What is New Mexico Chile?
New Mexico chile refers to the various types of chile peppers grown in New Mexico, primarily around the Rio Grande valley, with the Hatch Valley being the largest individual growing region. Although many farmers also grow varieties of chile such as jalapenos, typically we refer to Numex varieties as New Mexico chile. Numex varieties are developed at the Chile Pepper Institute, a part of New Mexico State University in Las Cruces. In addition to developing new varieties of chile peppers alongside local farmers, they also host a teaching garden, where you can go to learn about how to grow chile. In case you are buying green chile for the first time in a store, check out this guide to choosing good chile!
Is it Hatch chile or New Mexico chile?
The answer to this question primarily depends on who you ask. Hatch is known as the chile capital of the world for a reason. Although it is a small town of only about 1,000 people, it is almost entirely dedicated to chile production and sales. The town really comes alive during the chile season, then slips into a quiet slumber once the harvest season is done. Hatch chile is certainly more easy to say than New Mexico chile, but there are many great chile growing regions around New Mexico. For this region, we primarily use the term New Mexico chile, as Hatch chile is quite specific, and not always the best chile available in New Mexico, depending on what stage of the chile season it is.
How to use New Mexico chile?
In New Mexico, we use our chile for almost every meal, from breakfast to a midnight snack. People buy different heat levels of chile based on their spice preference, then roast them and stick them in freezer bags to use throughout the rest of the year. Another popular way of storing roasted chile is to dry it, whether by the sun or using a dehydrator. Chile pasado is what this type of chile is called, and it is a great addition to green chile sauces and stews. Many people like making green chile sauce, but simply chopping roasted chile and using it as a topping works great too! With dried red chile pods, it is typically destemmed and deseeded, then boiled and blended. This red sauce is a favorite for making enchiladas.

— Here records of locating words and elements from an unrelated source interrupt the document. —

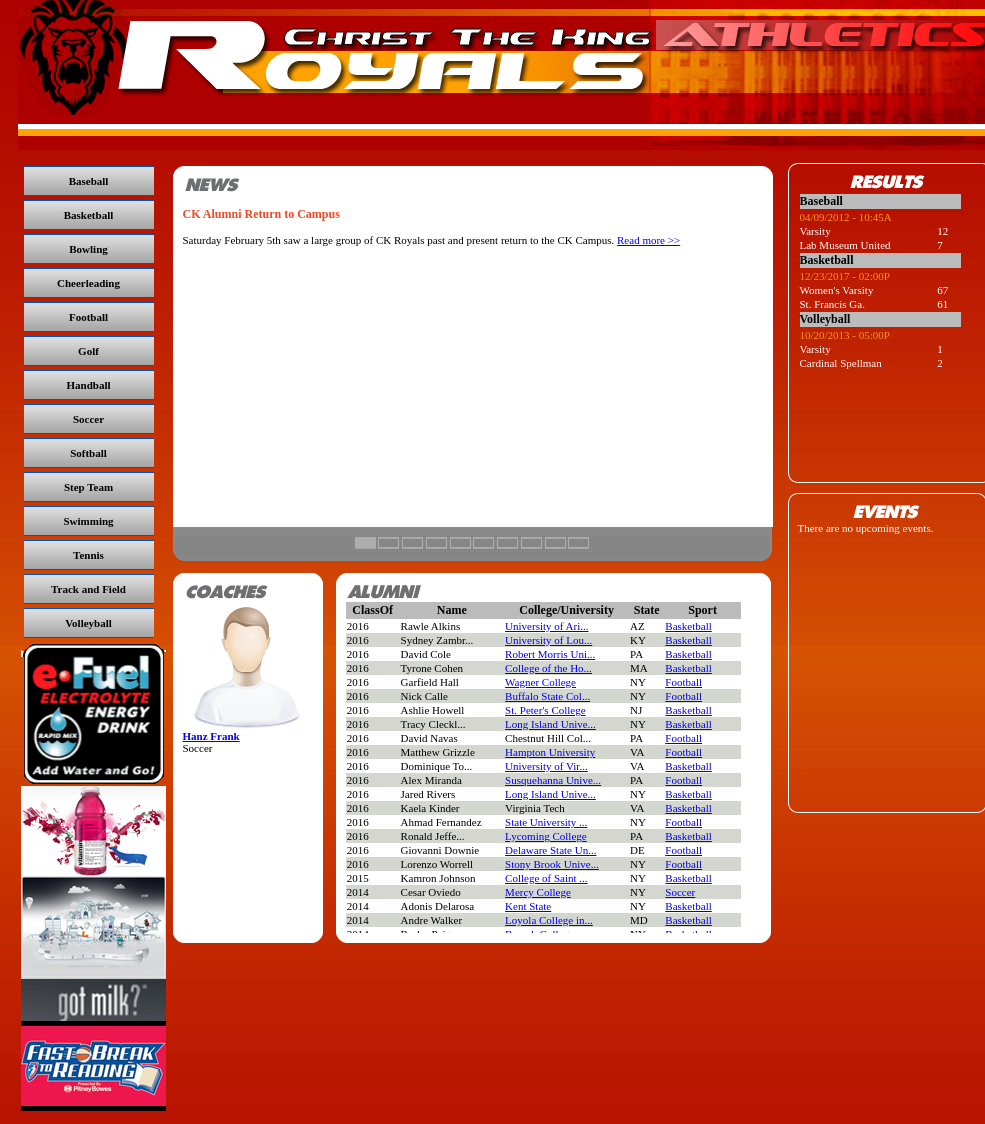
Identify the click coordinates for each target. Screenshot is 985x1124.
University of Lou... (548, 640)
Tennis (88, 555)
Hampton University (550, 752)
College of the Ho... (548, 668)
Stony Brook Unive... (552, 864)
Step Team (88, 487)
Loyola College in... (549, 920)
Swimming (88, 521)
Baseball (89, 181)
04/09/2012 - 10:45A (846, 217)
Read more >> (648, 240)
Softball (88, 453)
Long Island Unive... (550, 724)
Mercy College (538, 892)
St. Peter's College (545, 710)
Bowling (88, 249)
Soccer (88, 419)
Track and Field (88, 589)
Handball (88, 385)
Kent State (528, 906)
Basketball (89, 215)
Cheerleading (88, 283)
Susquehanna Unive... (553, 780)
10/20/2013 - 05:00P (845, 335)
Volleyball (88, 623)
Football (88, 317)
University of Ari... (546, 626)
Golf (88, 351)
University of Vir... (546, 766)
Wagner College (540, 682)
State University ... (546, 822)
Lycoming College (546, 836)
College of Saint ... (546, 878)
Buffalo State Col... (547, 696)
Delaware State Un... (550, 850)
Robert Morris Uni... (550, 654)
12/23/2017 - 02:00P (845, 276)
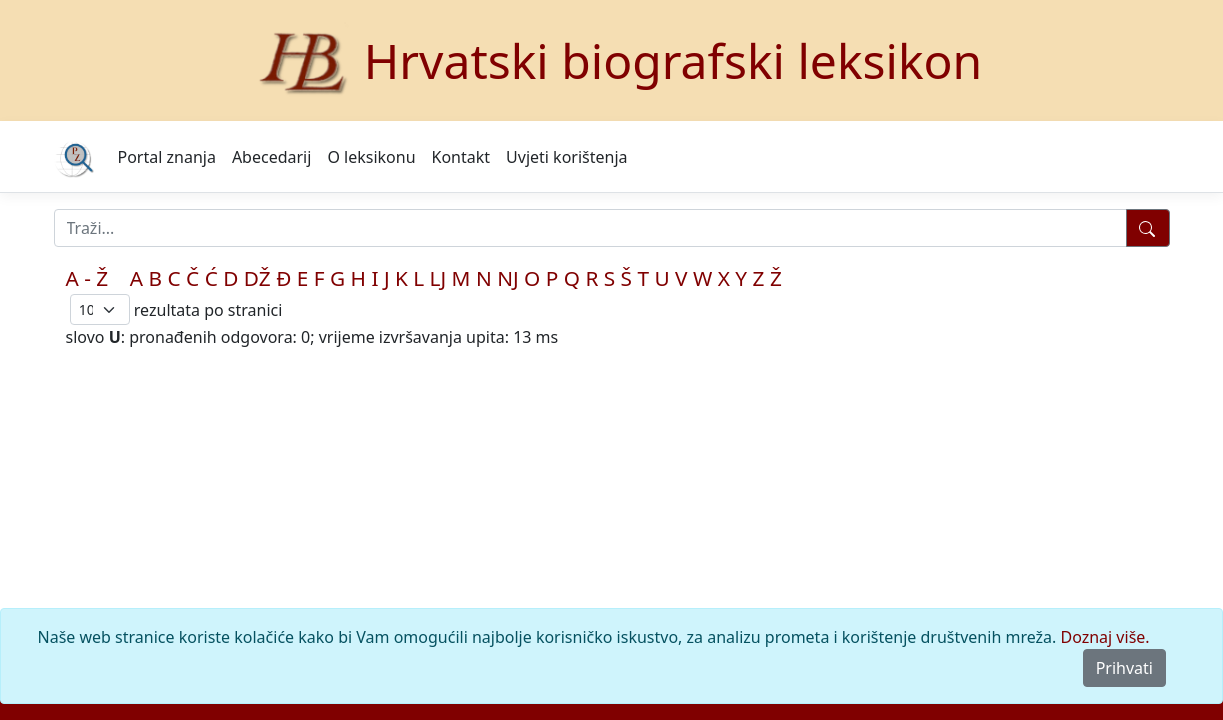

What makes New Mexican chile special?
The growing regions are wonderfully suited to grow chile peppers, but what makes our chiles in New Mexico so unique is the flavor and size. They have a nice herbal earthy flavor, that really comes together when roasted. Chile varieties in New Mexico are also typically bigger than anywhere else in the world, with Big Jim, a medium heat variety, holding the record for largest chili pepper in the world. Because of the size and lack of insane heat, it is perfect for chile focused dishes, such as chile rellenos. In the world, many cuisines enjoy their spice, but nowhere uses chile as much as New Mexico. The question, “red or green?” is our state question for a reason, as it will be asked at nearly every New Mexican restaurant every day. Although I don’t have data, I imaging the average New Mexican eats chile with 2 meals a day, and eating green or red New Mexico chile with every single meal is not unusual at all.